_WHAT TO WORK ON:_
Set out exactly every line of the entries below, starting at the line that holds "Community (85, 96)" and stopping after the line that holds "Kristine Gill (282, 780)".

_DATA RECORDS:_
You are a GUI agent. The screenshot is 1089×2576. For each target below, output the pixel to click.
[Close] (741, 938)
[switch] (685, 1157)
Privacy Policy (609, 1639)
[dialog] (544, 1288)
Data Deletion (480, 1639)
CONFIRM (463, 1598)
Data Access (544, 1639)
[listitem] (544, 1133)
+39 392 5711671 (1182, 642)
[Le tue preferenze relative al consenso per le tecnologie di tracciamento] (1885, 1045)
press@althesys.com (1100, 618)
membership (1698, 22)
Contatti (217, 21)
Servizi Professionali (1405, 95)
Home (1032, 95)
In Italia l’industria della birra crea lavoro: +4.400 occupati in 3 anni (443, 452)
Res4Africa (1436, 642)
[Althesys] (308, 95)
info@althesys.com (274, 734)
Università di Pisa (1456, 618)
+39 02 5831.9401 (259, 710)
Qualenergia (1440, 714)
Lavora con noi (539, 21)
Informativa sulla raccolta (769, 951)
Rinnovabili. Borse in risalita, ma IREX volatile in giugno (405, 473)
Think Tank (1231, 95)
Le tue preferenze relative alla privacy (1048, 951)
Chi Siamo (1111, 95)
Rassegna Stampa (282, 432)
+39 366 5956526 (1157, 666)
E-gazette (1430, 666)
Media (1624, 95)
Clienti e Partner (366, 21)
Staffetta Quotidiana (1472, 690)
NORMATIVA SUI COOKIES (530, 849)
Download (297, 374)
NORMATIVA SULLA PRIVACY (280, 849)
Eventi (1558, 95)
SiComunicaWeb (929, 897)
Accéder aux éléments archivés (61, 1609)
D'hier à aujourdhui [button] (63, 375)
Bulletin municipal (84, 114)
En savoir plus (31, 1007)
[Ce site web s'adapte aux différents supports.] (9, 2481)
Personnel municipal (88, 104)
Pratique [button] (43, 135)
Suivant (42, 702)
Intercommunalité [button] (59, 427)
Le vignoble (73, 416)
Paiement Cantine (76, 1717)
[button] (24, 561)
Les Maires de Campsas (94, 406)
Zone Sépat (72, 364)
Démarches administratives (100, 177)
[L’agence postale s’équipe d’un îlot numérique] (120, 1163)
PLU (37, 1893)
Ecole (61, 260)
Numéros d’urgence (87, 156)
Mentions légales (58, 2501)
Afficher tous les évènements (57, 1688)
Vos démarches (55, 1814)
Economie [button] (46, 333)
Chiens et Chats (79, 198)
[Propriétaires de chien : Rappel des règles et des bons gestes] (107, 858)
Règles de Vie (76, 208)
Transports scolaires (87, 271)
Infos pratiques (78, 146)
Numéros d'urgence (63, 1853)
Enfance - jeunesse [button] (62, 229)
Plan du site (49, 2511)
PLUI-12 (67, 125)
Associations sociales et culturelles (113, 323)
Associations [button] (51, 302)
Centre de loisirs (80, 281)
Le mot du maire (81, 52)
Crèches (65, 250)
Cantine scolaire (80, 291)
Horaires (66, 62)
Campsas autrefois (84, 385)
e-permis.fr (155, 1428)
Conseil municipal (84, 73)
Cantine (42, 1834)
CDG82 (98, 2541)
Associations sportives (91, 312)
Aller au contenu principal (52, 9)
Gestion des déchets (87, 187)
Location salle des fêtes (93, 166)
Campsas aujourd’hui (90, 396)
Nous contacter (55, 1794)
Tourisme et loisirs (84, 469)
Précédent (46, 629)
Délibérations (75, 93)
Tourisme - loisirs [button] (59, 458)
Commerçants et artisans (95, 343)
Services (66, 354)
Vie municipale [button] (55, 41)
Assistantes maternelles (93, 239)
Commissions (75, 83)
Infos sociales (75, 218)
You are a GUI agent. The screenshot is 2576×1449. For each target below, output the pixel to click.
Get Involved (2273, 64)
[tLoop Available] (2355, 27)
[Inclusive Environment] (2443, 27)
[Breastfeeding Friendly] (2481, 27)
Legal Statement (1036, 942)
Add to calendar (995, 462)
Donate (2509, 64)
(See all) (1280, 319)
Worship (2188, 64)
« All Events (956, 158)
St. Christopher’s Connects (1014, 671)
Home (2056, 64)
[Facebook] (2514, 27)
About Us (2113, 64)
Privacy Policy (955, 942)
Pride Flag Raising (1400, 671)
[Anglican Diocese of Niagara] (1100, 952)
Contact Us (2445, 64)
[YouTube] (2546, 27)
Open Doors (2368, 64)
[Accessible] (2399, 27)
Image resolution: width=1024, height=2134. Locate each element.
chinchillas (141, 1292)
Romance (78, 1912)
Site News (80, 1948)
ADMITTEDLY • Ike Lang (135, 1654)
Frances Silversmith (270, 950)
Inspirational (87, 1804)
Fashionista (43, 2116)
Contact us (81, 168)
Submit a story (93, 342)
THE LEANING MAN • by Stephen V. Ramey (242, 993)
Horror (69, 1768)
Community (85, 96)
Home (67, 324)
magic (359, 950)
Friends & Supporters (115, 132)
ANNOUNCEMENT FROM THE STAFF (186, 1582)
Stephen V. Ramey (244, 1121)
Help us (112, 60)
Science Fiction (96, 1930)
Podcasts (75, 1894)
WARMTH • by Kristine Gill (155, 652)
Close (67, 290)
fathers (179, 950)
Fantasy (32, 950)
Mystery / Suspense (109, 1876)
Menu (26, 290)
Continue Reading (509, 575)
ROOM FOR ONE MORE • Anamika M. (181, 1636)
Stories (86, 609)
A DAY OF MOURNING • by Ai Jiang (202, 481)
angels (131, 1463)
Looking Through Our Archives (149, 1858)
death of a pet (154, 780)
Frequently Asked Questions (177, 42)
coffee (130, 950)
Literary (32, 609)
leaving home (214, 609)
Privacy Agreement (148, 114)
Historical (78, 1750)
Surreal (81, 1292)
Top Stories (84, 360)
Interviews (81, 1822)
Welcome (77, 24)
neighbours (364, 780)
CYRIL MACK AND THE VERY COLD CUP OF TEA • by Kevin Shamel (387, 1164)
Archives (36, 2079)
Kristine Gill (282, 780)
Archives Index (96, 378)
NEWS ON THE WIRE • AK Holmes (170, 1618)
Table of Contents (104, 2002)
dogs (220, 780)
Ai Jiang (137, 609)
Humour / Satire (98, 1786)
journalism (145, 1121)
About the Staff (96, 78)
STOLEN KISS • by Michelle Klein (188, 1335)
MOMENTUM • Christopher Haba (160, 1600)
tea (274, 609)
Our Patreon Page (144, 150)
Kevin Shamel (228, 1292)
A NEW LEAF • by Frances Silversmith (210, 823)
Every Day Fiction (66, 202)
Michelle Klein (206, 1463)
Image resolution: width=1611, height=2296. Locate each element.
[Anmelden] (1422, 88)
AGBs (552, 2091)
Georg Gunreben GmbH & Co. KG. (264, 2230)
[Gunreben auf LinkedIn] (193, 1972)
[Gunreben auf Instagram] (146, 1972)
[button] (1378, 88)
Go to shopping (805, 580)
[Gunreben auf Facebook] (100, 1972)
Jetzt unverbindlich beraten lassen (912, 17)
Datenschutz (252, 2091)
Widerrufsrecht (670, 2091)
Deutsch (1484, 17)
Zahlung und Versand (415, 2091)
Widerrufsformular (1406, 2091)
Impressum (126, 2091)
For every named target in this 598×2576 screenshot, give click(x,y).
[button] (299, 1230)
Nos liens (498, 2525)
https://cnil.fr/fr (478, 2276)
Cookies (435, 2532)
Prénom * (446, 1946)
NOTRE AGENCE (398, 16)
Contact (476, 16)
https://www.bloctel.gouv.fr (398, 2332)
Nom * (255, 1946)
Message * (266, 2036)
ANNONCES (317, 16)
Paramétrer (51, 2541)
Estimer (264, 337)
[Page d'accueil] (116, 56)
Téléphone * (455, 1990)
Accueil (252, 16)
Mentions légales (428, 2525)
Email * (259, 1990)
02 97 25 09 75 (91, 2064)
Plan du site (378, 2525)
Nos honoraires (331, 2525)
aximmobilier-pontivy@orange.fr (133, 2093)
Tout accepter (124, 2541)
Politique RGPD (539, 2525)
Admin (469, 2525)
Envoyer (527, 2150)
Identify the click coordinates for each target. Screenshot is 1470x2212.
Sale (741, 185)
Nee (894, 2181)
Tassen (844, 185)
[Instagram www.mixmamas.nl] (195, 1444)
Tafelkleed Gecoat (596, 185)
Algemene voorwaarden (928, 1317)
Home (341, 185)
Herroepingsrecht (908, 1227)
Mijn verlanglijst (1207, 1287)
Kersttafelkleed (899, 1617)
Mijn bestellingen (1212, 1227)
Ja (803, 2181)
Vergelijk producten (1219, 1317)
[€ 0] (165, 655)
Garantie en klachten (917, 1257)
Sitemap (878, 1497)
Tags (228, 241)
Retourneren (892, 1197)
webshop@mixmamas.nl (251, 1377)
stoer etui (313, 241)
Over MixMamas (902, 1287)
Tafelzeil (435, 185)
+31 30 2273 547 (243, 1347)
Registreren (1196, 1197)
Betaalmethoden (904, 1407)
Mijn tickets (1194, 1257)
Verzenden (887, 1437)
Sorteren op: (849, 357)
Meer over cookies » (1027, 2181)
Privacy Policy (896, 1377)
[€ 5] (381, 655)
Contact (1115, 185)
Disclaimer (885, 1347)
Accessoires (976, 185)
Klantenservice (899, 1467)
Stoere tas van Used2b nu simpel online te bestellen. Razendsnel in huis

_TASK RESPONSE:_
Community (85, 96)
Home (67, 324)
magic (359, 950)
Friends & Supporters (115, 132)
ANNOUNCEMENT FROM THE STAFF (186, 1582)
Stephen V. Ramey (244, 1121)
Help us (112, 60)
Science Fiction (96, 1930)
Podcasts (75, 1894)
WARMTH • by Kristine Gill (155, 652)
Close (67, 290)
fathers (179, 950)
Fantasy (32, 950)
Mystery / Suspense (109, 1876)
Menu (26, 290)
Continue Reading (509, 575)
ROOM FOR ONE MORE • Anamika M. (181, 1636)
Stories (86, 609)
A DAY OF MOURNING • by Ai Jiang (202, 481)
angels (131, 1463)
Looking Through Our Archives (149, 1858)
death of a pet (154, 780)
Frequently Asked Questions (177, 42)
coffee (130, 950)
Literary (32, 609)
leaving home (214, 609)
Privacy Agreement (148, 114)
Historical (78, 1750)
Surreal (81, 1292)
Top Stories (84, 360)
Interviews (81, 1822)
Welcome (77, 24)
neighbours (364, 780)
CYRIL MACK AND THE VERY COLD CUP OF TEA • by Kevin Shamel (387, 1164)
Archives (36, 2079)
Kristine Gill (282, 780)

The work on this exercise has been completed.